Maj. Gen. Edward "Allegheny" Johnson
Maj. Gen. Edward “Allegheny” Johnson

On the morning of the 1st it was decided that the Second Corps would make for Cashtown, to reunite with Hill’s corps and Longstreet’s First Corps that was following behind Third Corps.

As the march started on the morning of the 1st Ewell received another message from Hill stating “he was advancing upon Gettysburg…” Quickly the Second Corps changed course. Ewell sent one of his divisions, that of Major General Jubal A. Early, down the Harrisburg Road towards Gettysburg; the other division on hand, under Major General Robert E. Rodes, was to proceed down the Carlisle Road. This would bring butternut soldiers down on Gettysburg on a roughly parallel route from the north and north-east.

Ewell’s third and final division was not with the rest of Second Corps, it was cutting south-west down the Cumberland Valley. The division, under the capable, yet untested command of Major General Edward “Allegheny” Johnson, was with the rest of the Second Corps in the Carlisle-Harrisburg area, but when Ewell began his move to the Cashtown-Gettysburg area, the Second Corps commander ordered Johnson to head towards the Chambersburg area. While it is not always the most prudent decision to split your force while in enemy territory, the Confederate Second Corps had been the vanguard infantry unit in Lee’s advance into, and through, Pennsylvania. Thus, Ewell’s men had plundered the Pennsylvania countryside to their heart’s content and were laden with their spoils.

Gettysburg, July 1st-Noon. Map by Hal Jespersen, www.posix.com/CW
Gettysburg, July 1st-Noon. Map by Hal Jespersen, www.posix.com/CW

Johnson’s four brigade division marched from Carlisle, through Shippensburg, and onto the hamlet of Scotland along the Black Gap Road, where the division would meet the Chambersburg Pike. In tow, Johnson had the over laden supply wagons of the corps, filled with their newly captured spoils.

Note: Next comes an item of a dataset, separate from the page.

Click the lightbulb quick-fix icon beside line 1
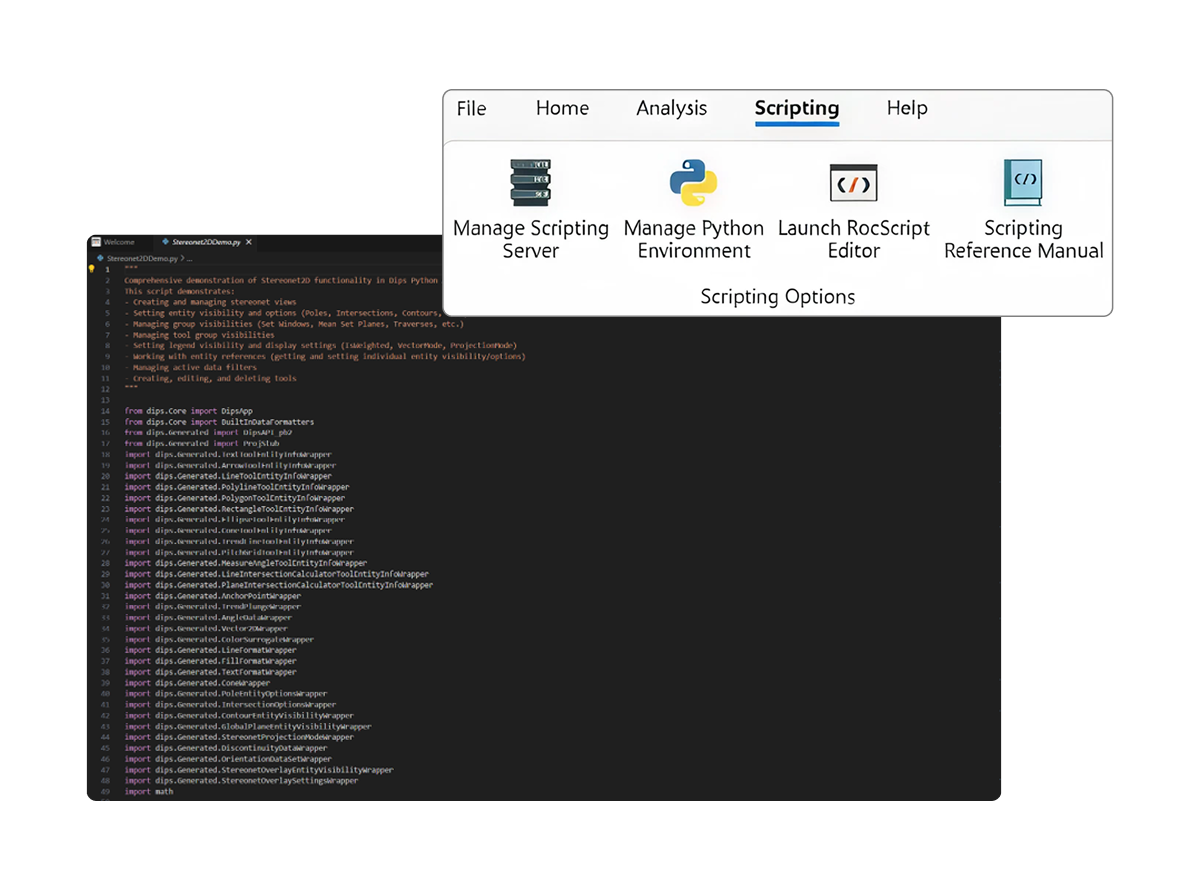Screen dimensions: 1200x890 point(92,268)
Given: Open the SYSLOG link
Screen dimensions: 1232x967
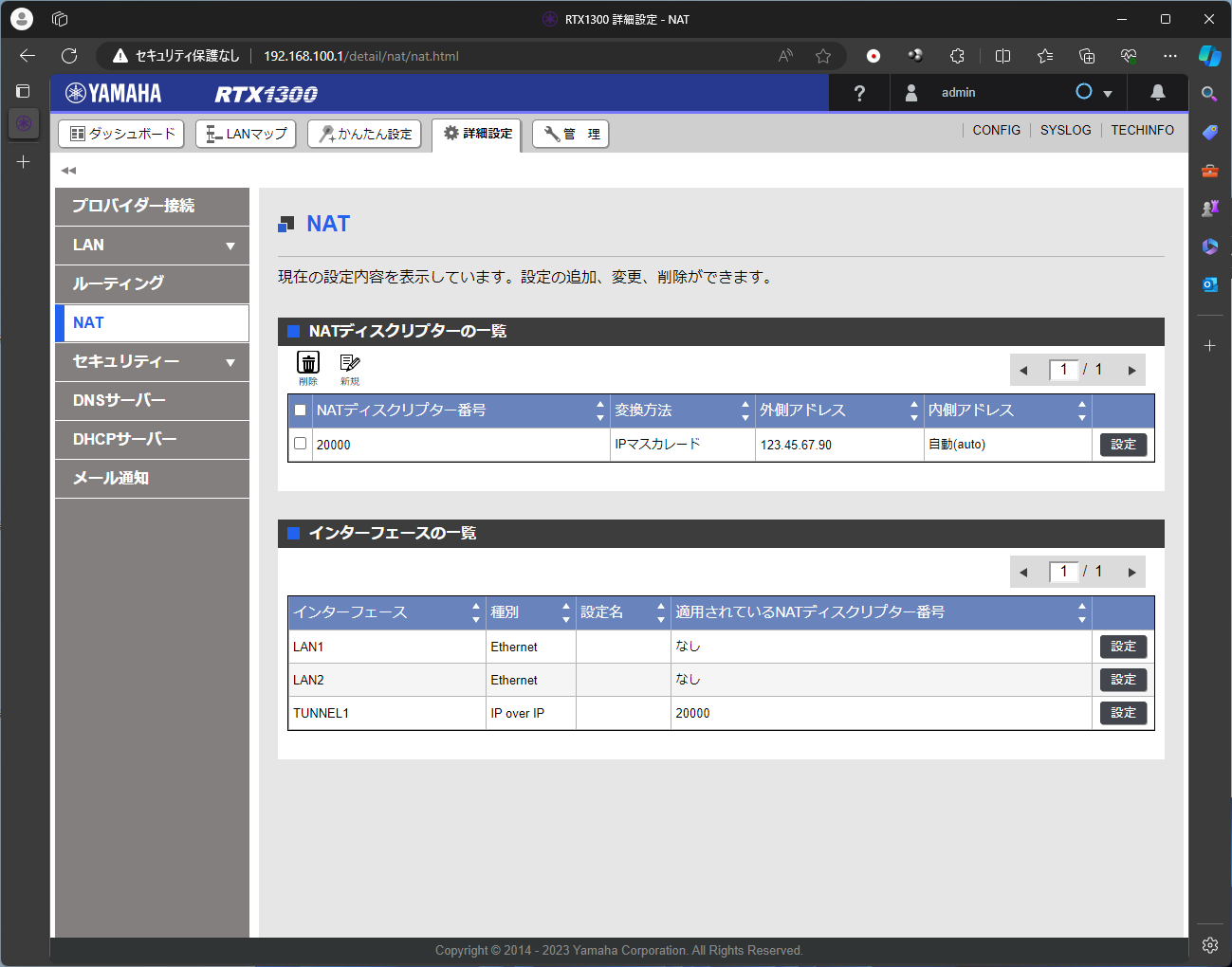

While operating essentially behind enemy lines and without proper information of the enemy’s location, Ewell would not have to deal with defending the wagon train, if cutoff by Meade’s army.  Also by sending the trains towards Chambersburg, Ewell would have the flexibility of moving his trains to the front, or if Lee decided to withdraw from northern territory the trains would be that much closer to the Shenandoah Valley. Unfortunately for Ewell, not bringing this final division together with him to Gettysburg was a grave mistake.

When Ewell decided to change the marching orders of Rodes and Early’s division’s to Gettysburg, Ewell dispatched his adjutant/step-son, Major Campbell Brown, to find the commanding general. Brown found Lee somewhere between Cashtown and Gettysburg along the Chambersburg Pike. Brown informed Lee of the change of marching orders. Lee responded by asking if the young staff officer, or Dick Ewell, knew the whereabouts of Jeb Stuart and his three brigade cavalry force still on their ride around the Federal Army. Brown told Lee that he had no knowledge of the cavalry chief’s location. Lee then stressed “’very strongly,’ that a general engagement was to be avoided until the arrival of the rest of the army.” Like it or not, Robert E. Lee was about to have a “general engagement” on his hands.